[To do] Print out the data below in full and exactly, skipping the pictures.

· · ·

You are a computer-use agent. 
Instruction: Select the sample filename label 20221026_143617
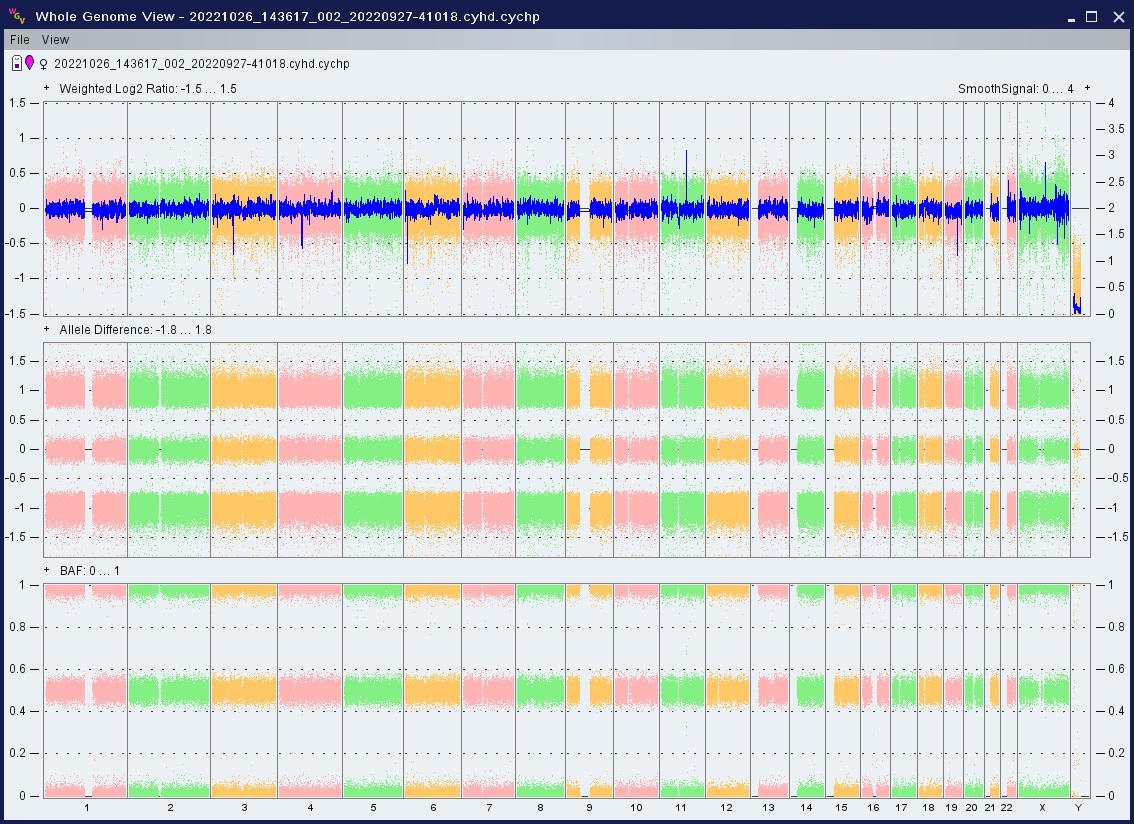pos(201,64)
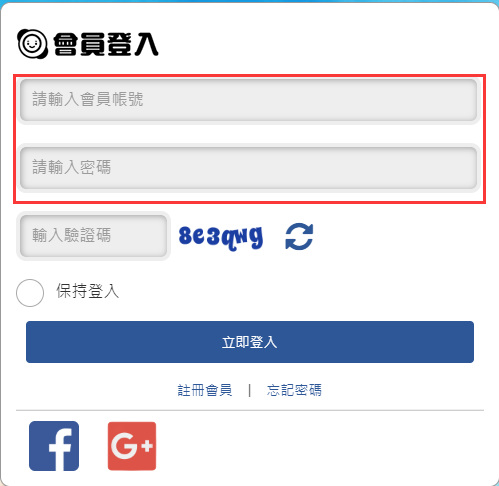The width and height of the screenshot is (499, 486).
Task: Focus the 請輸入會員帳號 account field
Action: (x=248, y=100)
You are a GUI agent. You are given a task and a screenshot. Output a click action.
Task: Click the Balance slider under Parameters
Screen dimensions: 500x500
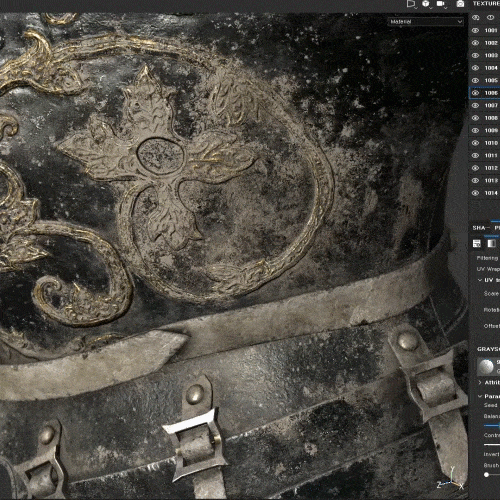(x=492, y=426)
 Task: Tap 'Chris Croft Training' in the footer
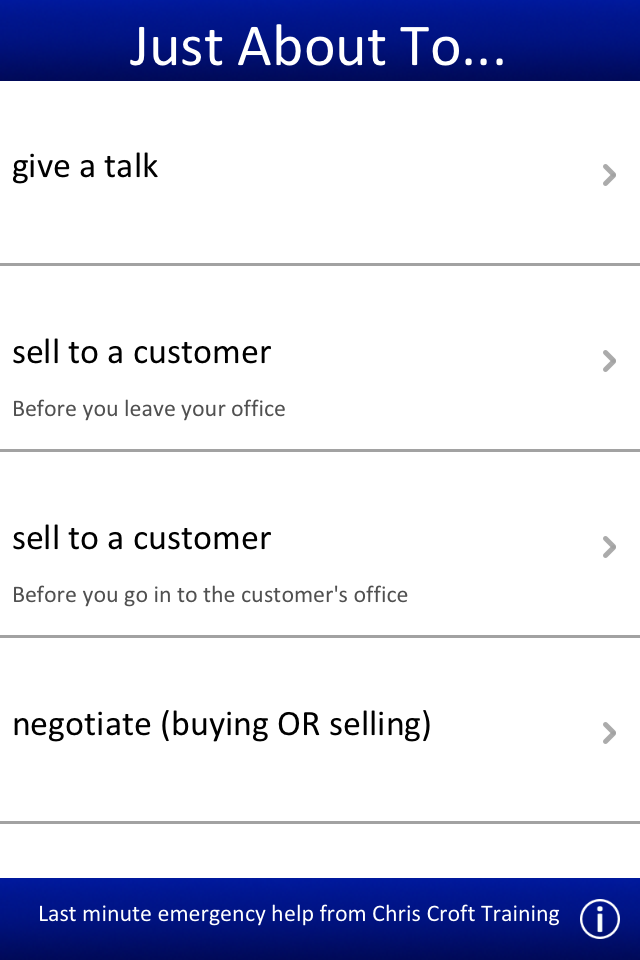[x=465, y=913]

· · ·

[Answer to this task]
You are a computer-use agent. 
Instruction: Select the sample filename label 20221026_143617
pos(201,64)
The width and height of the screenshot is (499, 486).
Task: Focus the 請輸入會員帳號 account field
Action: (x=248, y=100)
You are a GUI agent. You are given a task and a screenshot. Output a click action.
Task: Click the Balance slider under Parameters
Screen dimensions: 500x500
(x=492, y=426)
 Task: Tap 'Chris Croft Training' in the footer
[x=465, y=913]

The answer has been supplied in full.